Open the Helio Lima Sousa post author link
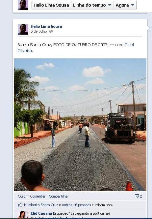152x219 pixels. (x=46, y=26)
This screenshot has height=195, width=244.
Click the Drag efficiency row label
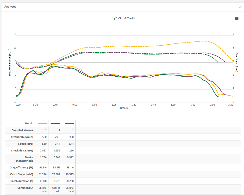(x=21, y=168)
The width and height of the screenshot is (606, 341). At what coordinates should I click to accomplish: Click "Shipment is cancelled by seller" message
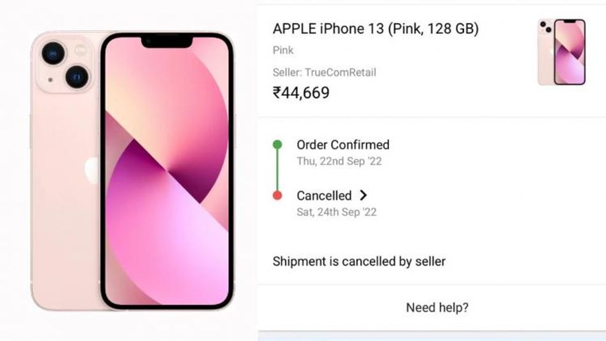click(x=359, y=261)
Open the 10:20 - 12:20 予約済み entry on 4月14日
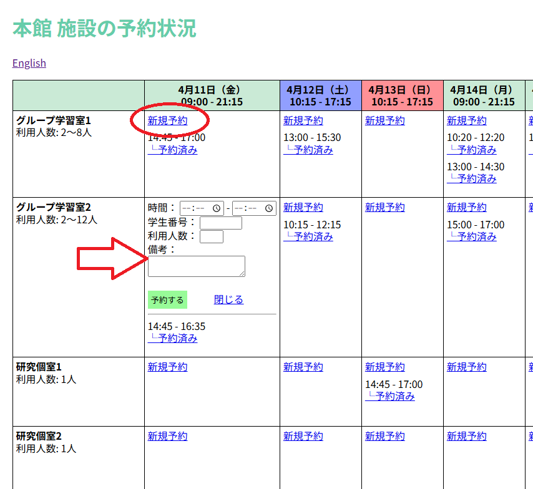533x489 pixels. [x=472, y=150]
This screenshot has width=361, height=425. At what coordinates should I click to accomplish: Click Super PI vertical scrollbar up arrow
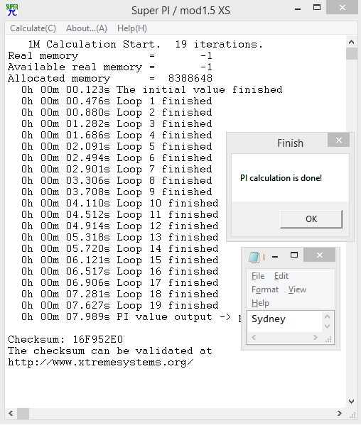click(351, 42)
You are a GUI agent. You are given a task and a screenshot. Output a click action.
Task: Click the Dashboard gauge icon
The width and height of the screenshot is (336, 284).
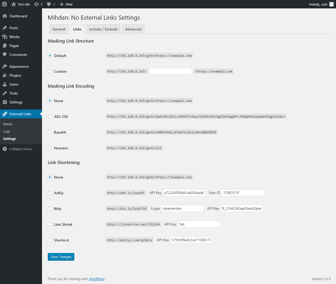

* * *

Pictures must be left out. Repeat exactly the lines from the one containing "This screenshot has width=361, height=425." through the final line of the data.

Output of the task:
This screenshot has width=361, height=425. At what coordinates should I click to accomplish: Click Super PI vertical scrollbar up arrow
click(351, 42)
You are a GUI agent. You are given a task and a screenshot. Output a click action.
Task: Click the Dashboard gauge icon
The width and height of the screenshot is (336, 284).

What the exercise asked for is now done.